Il progetto di ricerca

Il Progetto è incentrato su un programma di ricerca traslazionale, volto cioè a trasferire alla pratica clinica i risultati ottenuti in laboratorio.

Di cosa si occupa?

Il Progetto si propone di studiare le cellule staminali del tumore del colon e del polmone al fine di individuare i meccanismi molecolari responsabili della loro sopravvivenza e della loro resistenza ai trattamenti terapeutici.

Qual’è l’obiettivo principale?

L'obiettivo è quello di fornire dei nuovi strumenti ai medici oncologi per indirizzare al meglio la scelta dei farmaci per i pazienti affetti da tumore del colon e del polmone. Più specificamente, il Progetto ha lo scopo di individuare dei biomarcatori predittivi della risposta tumorale alla terapia, in particolare ai farmaci a bersaglio molecolare o farmaci “intelligenti”, e di validare nuovi protocolli terapeutici basati su questi farmaci.

Con quale metodo?

Il Progetto impiega una strategia integrata basata su tecnologie "-omiche", come genomica, trascrittomica e proteomica e sullo screening di farmaci innovativi applicata a un’ampia collezione di cellule staminali tumorali (CSC, Cancer Stem Cells).
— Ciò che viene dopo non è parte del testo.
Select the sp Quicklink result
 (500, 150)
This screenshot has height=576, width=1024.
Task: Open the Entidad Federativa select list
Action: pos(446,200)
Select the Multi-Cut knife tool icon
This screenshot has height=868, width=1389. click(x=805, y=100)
Passando per una fase di sperimentazione pre-clinica, che utilizza modelli tumorali in grado di riprodurre fedelmente il tumore del paziente, il Progetto mira a definire nuove strategie per migliorare la prognosi e il trattamento dei pazienti. L’efficacia degli strumenti individuati sarà infine valutata mediante studi clinici ad hoc.
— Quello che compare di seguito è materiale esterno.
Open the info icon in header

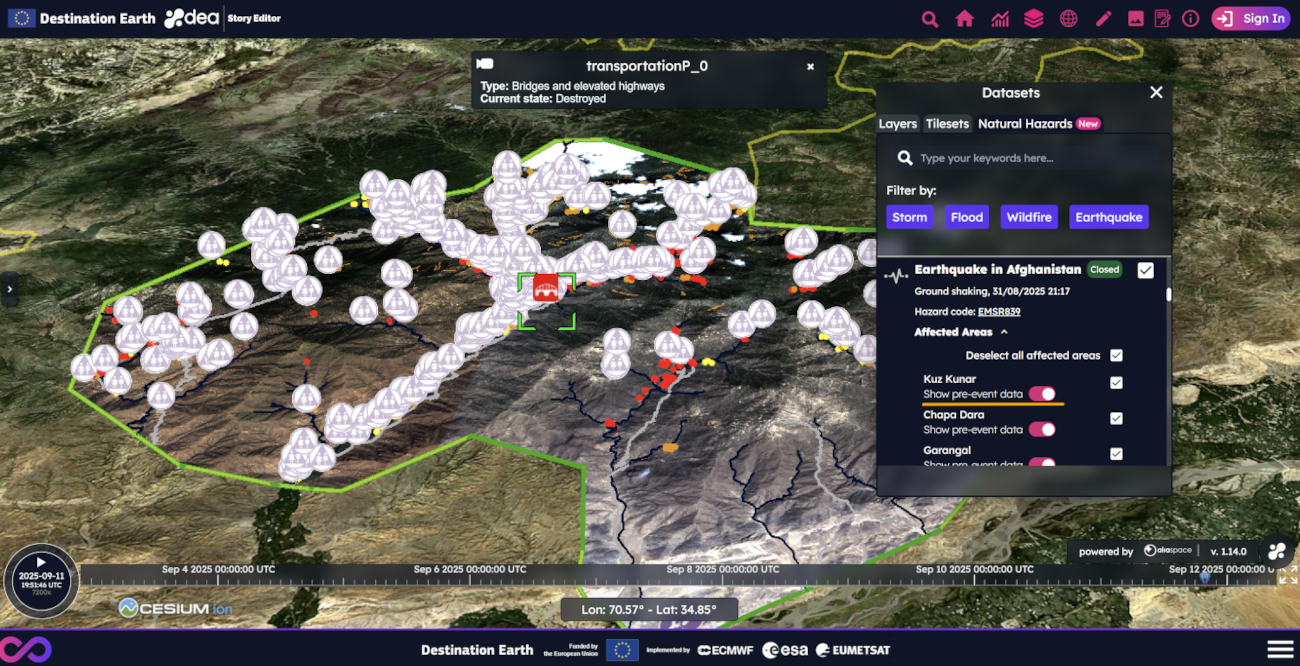click(1190, 19)
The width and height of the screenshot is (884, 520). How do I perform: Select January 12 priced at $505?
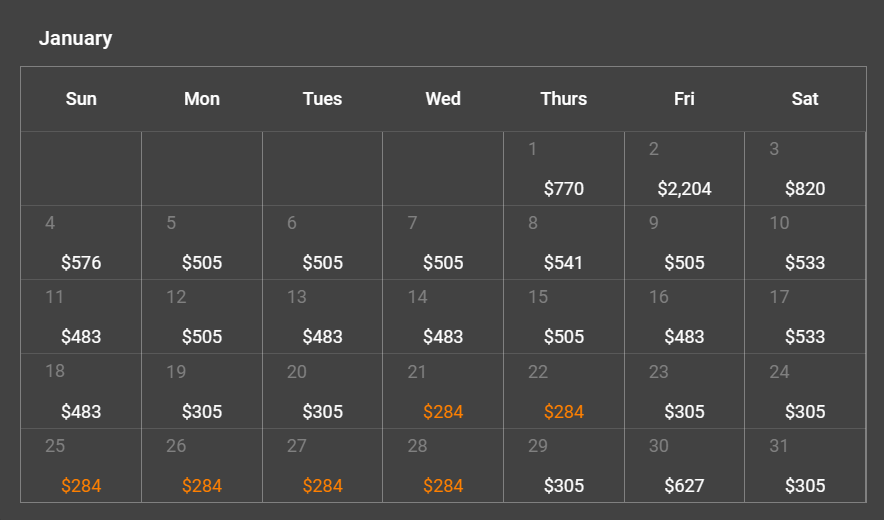[x=202, y=318]
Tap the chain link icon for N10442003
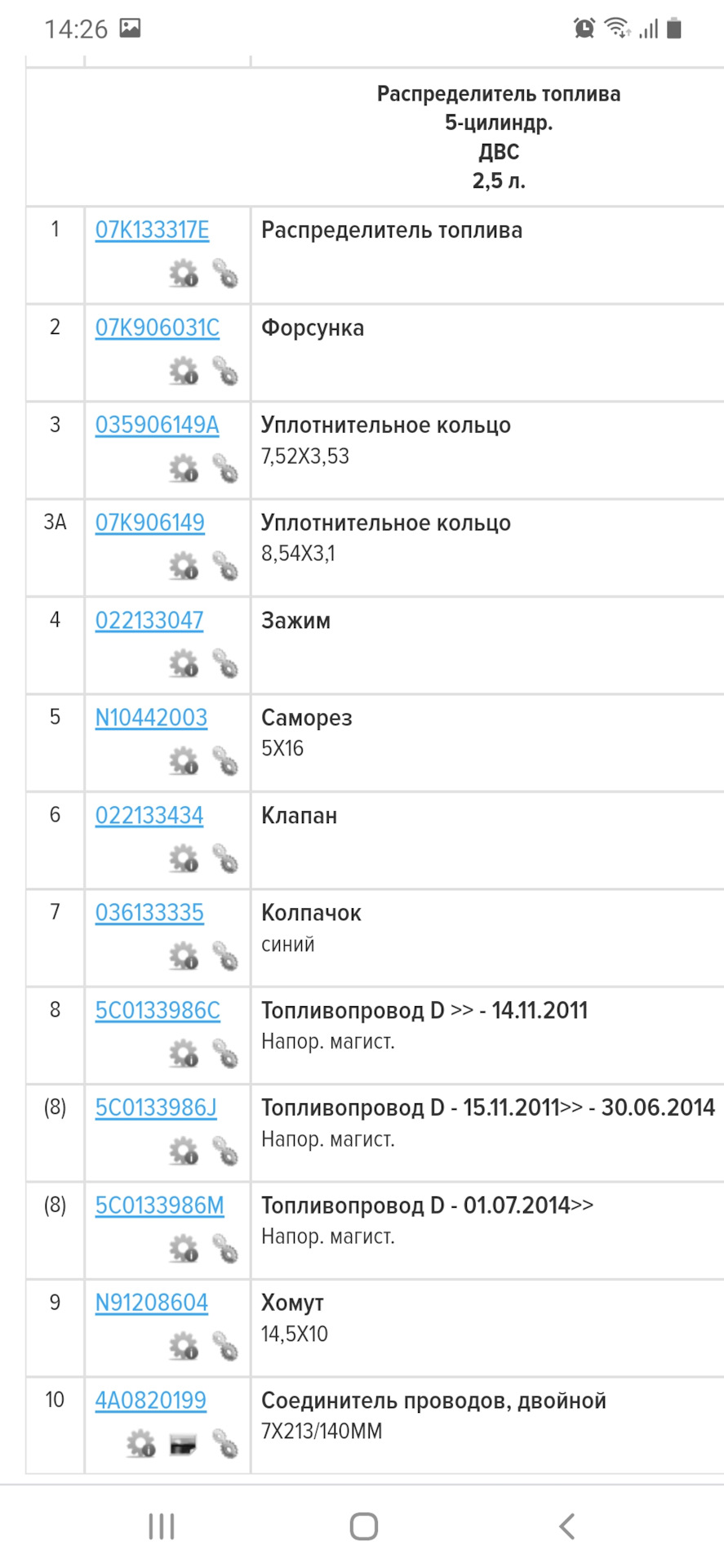This screenshot has width=724, height=1568. [x=225, y=761]
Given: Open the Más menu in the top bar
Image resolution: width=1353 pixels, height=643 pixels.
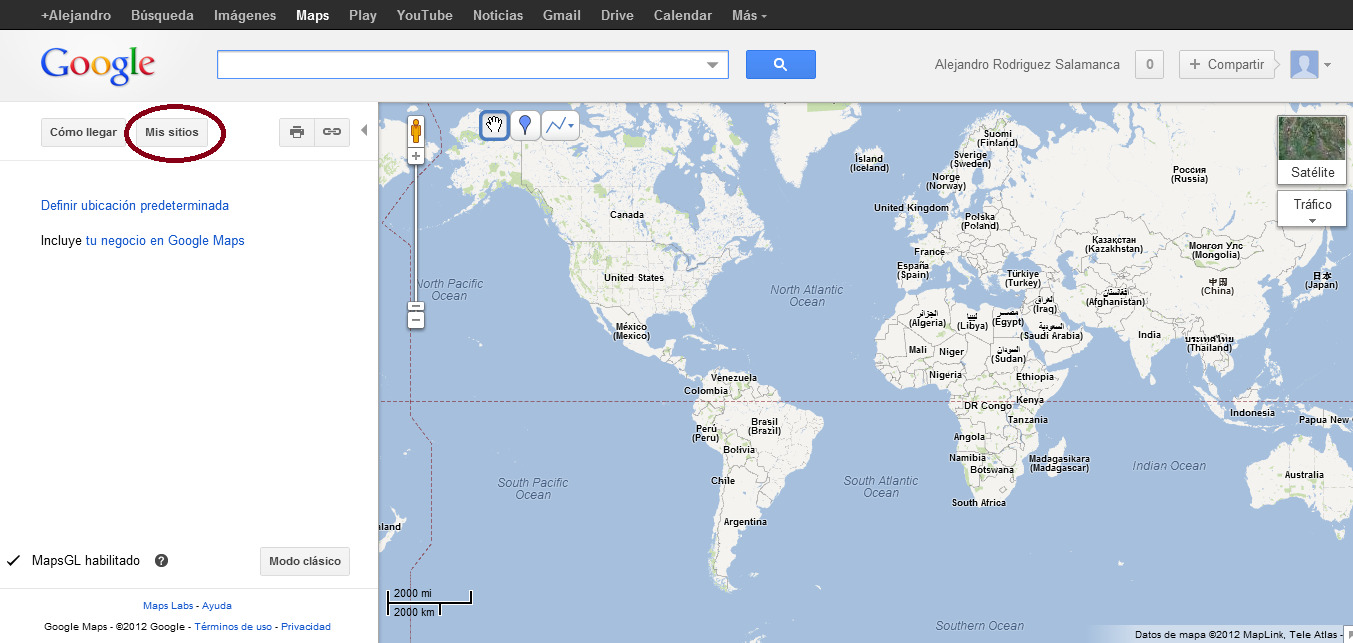Looking at the screenshot, I should coord(748,15).
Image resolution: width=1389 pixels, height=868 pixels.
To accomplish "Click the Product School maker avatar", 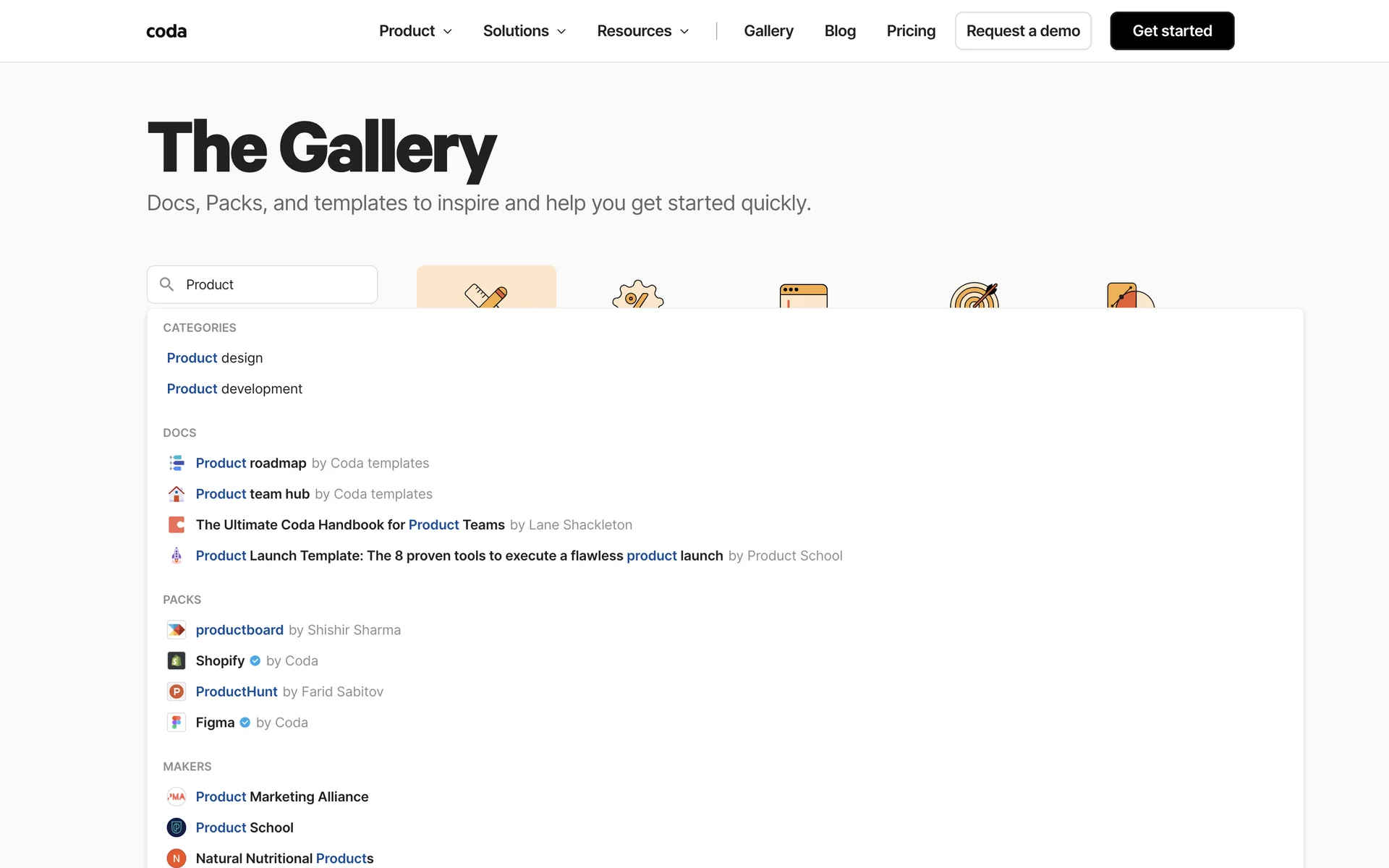I will pos(177,827).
WorkflowCom’è organizzato?

Il Progetto è suddiviso in 5 Work Package (WP), che ne rappresentano le diverse linee di attività: 

  • WP1: isolamento, coltura, bancaggio delle CSC ottenute a partire da campioni tumorali di pazienti coinvolti nel Progetto, e loro caratterizzazione molecolare attraverso tecnologie "-omiche" ad alta processività;
  • WP2: identificazione dei meccanismi di sopravvivenza e delle vie di trasduzione del segnale attivate nelle CSC, sia attraverso studi funzionali di reverse phase che attraverso lo screening in vitro di nuovi composti antitumorali a bersaglio molecolare;
  • WP3: sviluppo di anticorpi monoclonali diretti contro le CSC;
  • WP4: analisi preclinica dell'efficacia dei nuovi composti in vivo, identificazione degli eventuali meccanismi di resistenza e di nuovi biomarcatori predittivi della risposta alle terapie;
  • WP5realizzazione di studi clinici per validare i risultati sperimentali ottenuti, sia retrospettivi (analisi del decorso clinico della malattia in relazione alla presenza di possibili biomarcatori di risposta) che prospettici (sperimentazioni cliniche di fase 0,I,II), finalizzati a valutare la sicurezza e l'efficacia delle nuove terapie. 

Con quale tempistica?

Il Progetto ha avuto inizio nel gennaio 2011 e verrà finanziato per tre anni, ossia fino al 31 dicembre 2013. Al termine di questo periodo i laboratori coinvolti sono sottoposti a una visita ispettiva dell’AIRC per una verifica dell’attività svolta e dei progressi compiuti. Se il gruppo di ricerca dimostrerà nel suo complesso di avere lavorato al meglio vi sarà la possibilità di proseguire le ricerche per altri due anni, secondo la formula 3+2. 

Chi lavora al Progetto?

Al Progetto partecipano, oltre al gruppo di ricerca del Coordinatore, altre nove Unità Operative, per un totale di oltre 120 tra ricercatori e medici (Chi siamo).